(TASKS TO PERFORM)
a. Quote the passage from the article on landlords racing to beat the stamp duty deadline, starting with "More than half" and going on through "from £5,400 to £6,500.".
b. List every sum of money in pounds that the article on landlords racing to beat the stamp duty deadline mentions.
c. Proceed with the article on landlords racing to beat the stamp duty deadline, picking up after its final sentence.

(EXERCISE PASSAGE)
· · · ·

Investors in agreed sales from the last three months stand to save a collective £74m in stamp duty, as they race to beat the 31 March deadline, according to analysis by Hamptons.
More than half of these purchases were in cash, with landlords snapping up around 134,000 homes, the estate agent found.
The typical investor who fails to complete before April would see their stamp duty bill rise from £5,400 to £6,500.
The average price paid by a landlord in November was £180,000 – around £80,000 less than that paid by an owner-occupier.
The rush has been concentrated in the Midlands and the North with more than one in five, or 22 per cent, of all homes sold in the West Midlands bought by an investor.
By local authority, a whopping 70 per cent of all sales agreed in Blackpool were hoovered up by an investor, in Nottingham 35 per cent of all sales were by landlords.
It comes as nationally rents grew by three per cent in November, with all nine regions in England registering a steeper increase between October and November.
Tenants in London paying more for the first time since March, with growth edging up by 0.3 per cent.
The average home in inner London now costs 12.7 per cent less to rent than it did in November, however, in outer London rents are 3.8 per cent higher.
Rents in Wales fell by 3.4 per cent, marking the third consecutive month of declines.

· · · ·

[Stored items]
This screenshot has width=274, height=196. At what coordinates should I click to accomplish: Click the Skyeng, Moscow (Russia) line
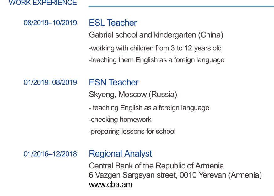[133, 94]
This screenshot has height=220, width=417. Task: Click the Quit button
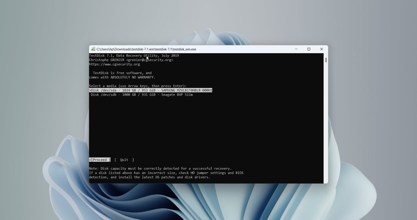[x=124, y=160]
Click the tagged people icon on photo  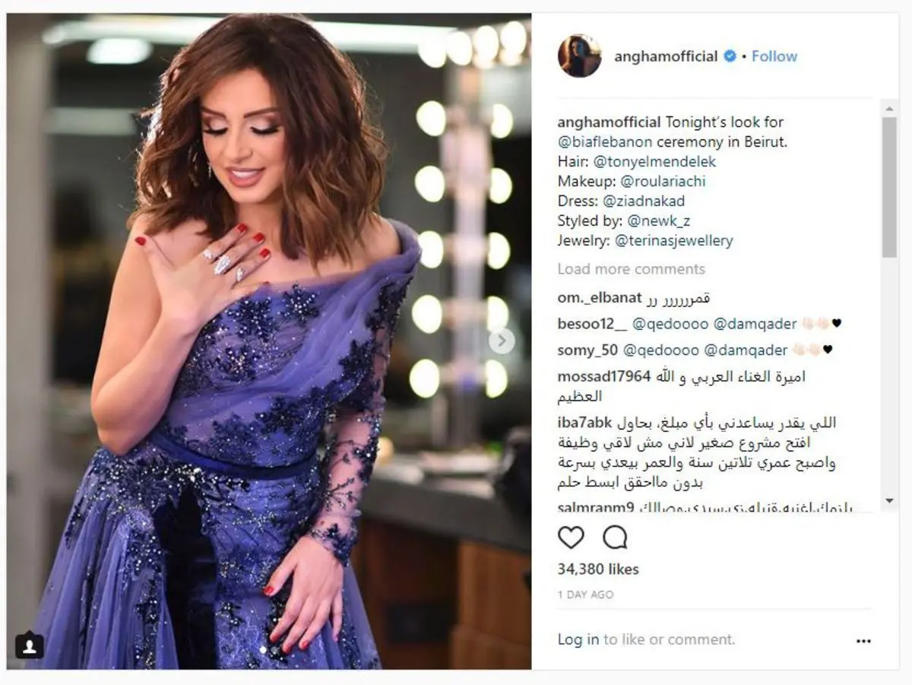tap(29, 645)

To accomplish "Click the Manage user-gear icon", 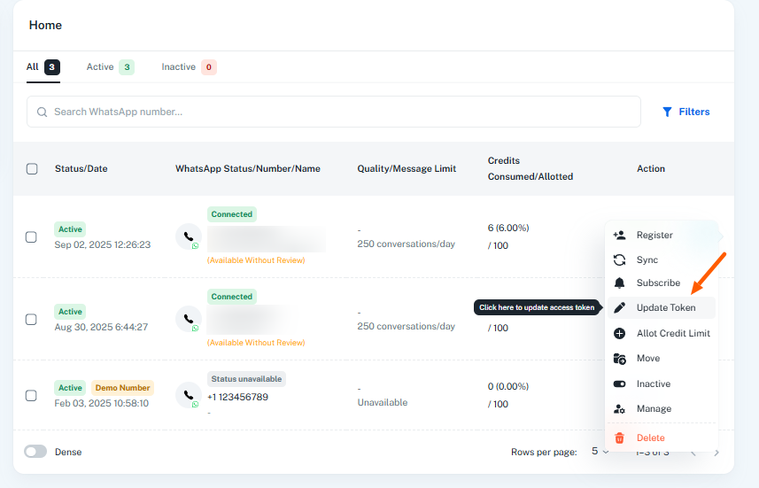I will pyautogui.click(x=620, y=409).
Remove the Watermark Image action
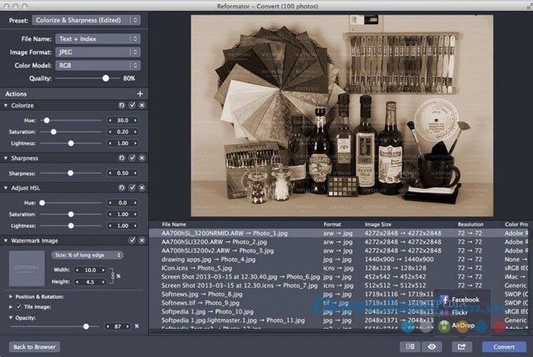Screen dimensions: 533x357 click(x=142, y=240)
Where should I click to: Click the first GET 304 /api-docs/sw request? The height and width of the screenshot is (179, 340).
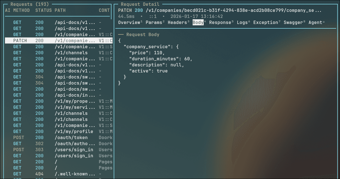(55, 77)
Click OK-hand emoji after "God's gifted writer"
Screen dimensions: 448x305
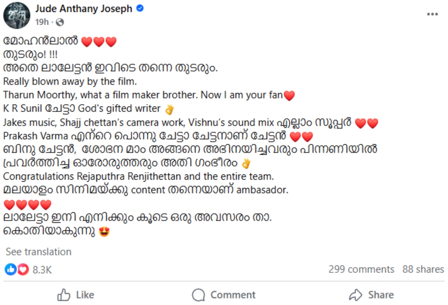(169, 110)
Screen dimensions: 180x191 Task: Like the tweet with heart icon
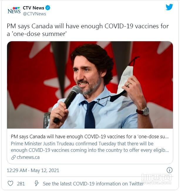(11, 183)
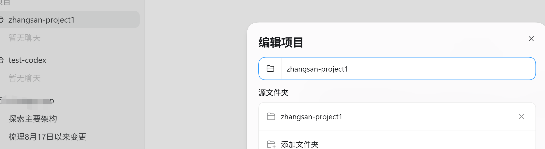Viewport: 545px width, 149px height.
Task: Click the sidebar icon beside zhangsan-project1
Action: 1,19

· · · ·

(ANSWERS BY ITEM)
a.
More than half of these purchases were in cash, with landlords snapping up around 134,000 homes, the estate agent found.
The typical investor who fails to complete before April would see their stamp duty bill rise from £5,400 to £6,500.

b. £74m, £5,400, £6,500, £180,000, £80,000

c.
Aneisha Beveridge, head of research at Hamptons, said: “Just like in the months leading up to the introduction of the three per cent second home surcharge back in 2016, landlords have rushed to take advantage of reduced stamp duty bills. But the difference between today and 2016 is that the stamp duty cliff edge is around five times smaller, meaning the financial impact of missing the deadline is reduced.
“With over half of investor purchases made in cash during November, those taking advantage of the holiday are disproportionately larger investors expanding portfolios rather than new investors starting out. And with landlords also making up a rising proportion of sellers, in many cases, larger landlords are buying homes from smaller landlords.
“The rental market has shown signs that it is shaking off its Covid-induced hangover with rents rising in every region of England for the first time since March. With nearly a fifth fewer new rental homes coming onto the market than last year, it has put upward pressure on the recovery in rental growth. It is, however, likely that the homes being bought by landlords now will hit the rental market early next year which could serve to stifle rental growth in 2021.”